[Stored data entries]
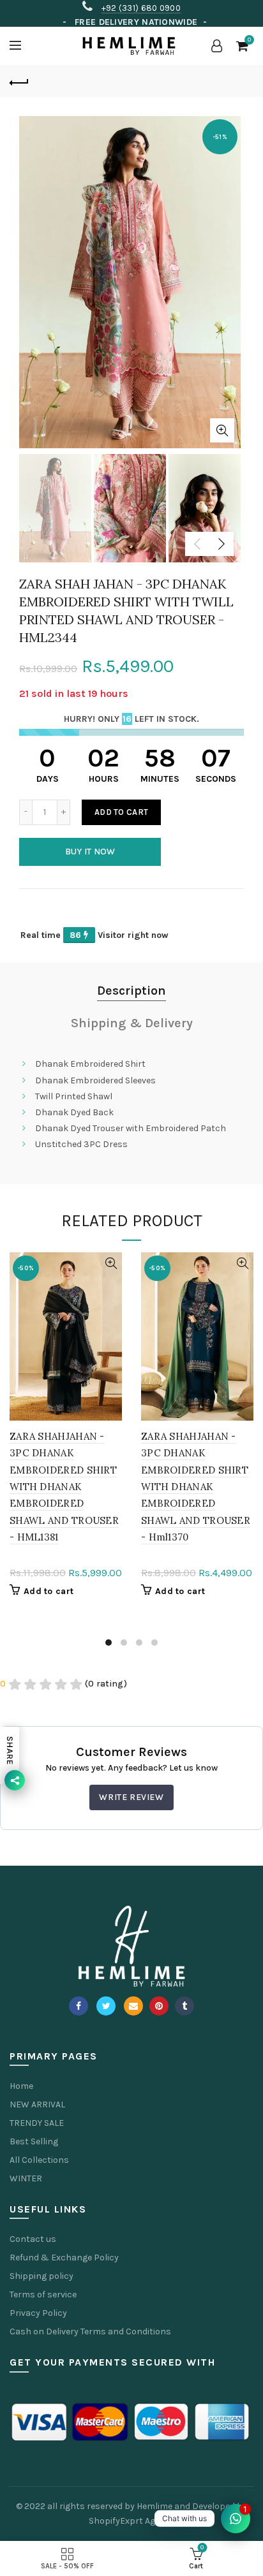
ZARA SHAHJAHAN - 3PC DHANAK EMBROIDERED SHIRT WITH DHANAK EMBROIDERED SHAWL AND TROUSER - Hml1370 (195, 1486)
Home (21, 2086)
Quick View (111, 1263)
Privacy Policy (38, 2313)
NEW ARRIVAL (37, 2104)
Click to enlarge (222, 430)
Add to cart (121, 812)
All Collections (39, 2160)
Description (131, 990)
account (216, 45)
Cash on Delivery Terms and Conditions (90, 2331)
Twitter (106, 2006)
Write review (131, 1797)
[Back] (19, 81)
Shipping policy (41, 2276)
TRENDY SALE (37, 2123)
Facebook (78, 2006)
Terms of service (43, 2294)
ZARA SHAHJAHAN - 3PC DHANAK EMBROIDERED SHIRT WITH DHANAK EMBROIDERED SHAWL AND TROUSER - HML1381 (64, 1486)
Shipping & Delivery (132, 1023)
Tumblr (184, 2006)
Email (133, 2006)
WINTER (26, 2178)
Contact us (33, 2239)
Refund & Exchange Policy (64, 2257)
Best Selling (34, 2141)
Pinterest (159, 2006)
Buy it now (90, 851)
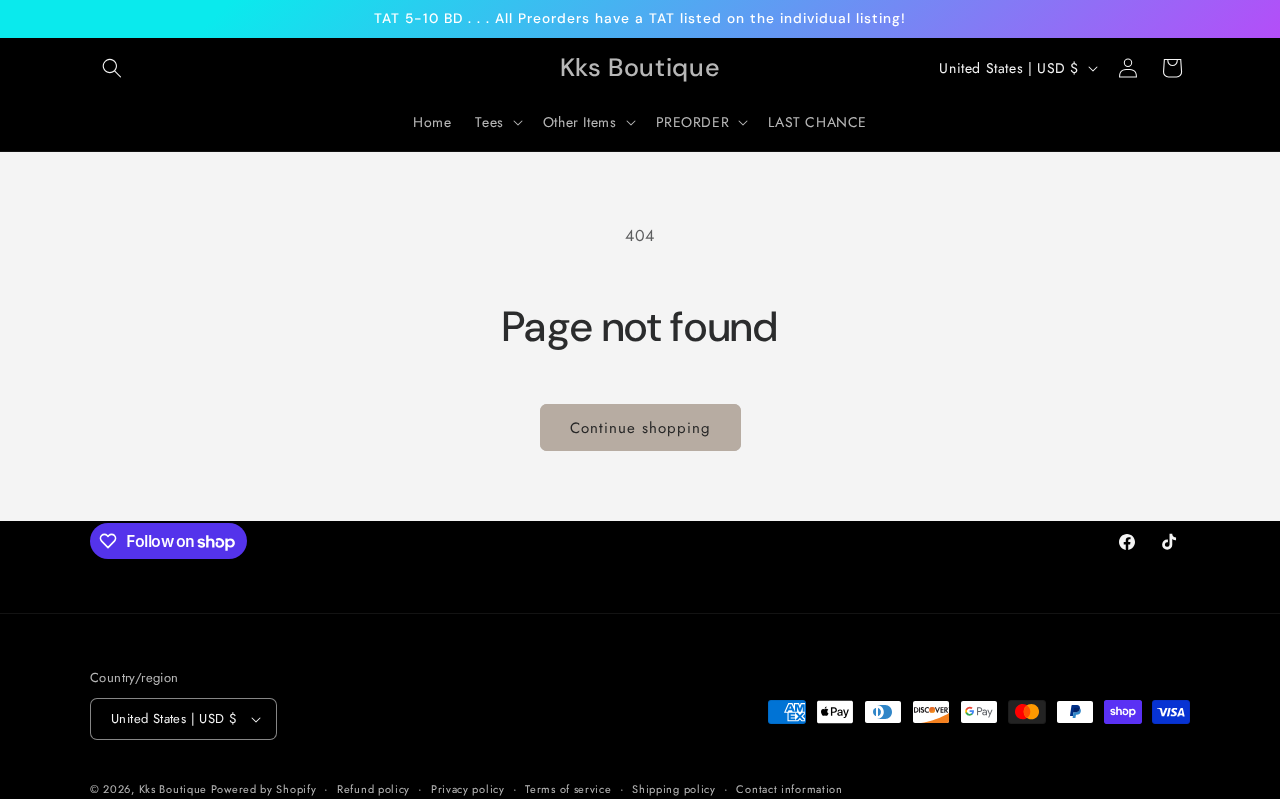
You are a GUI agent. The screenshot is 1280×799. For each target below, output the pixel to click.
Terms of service (568, 789)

What to produce: Your answer should be every line above that contains the word "ZARA".

Written answer:
ZARA SHAHJAHAN - 3PC DHANAK EMBROIDERED SHIRT WITH DHANAK EMBROIDERED SHAWL AND TROUSER - Hml1370 (195, 1486)
ZARA SHAHJAHAN - 3PC DHANAK EMBROIDERED SHIRT WITH DHANAK EMBROIDERED SHAWL AND TROUSER - HML1381 (64, 1486)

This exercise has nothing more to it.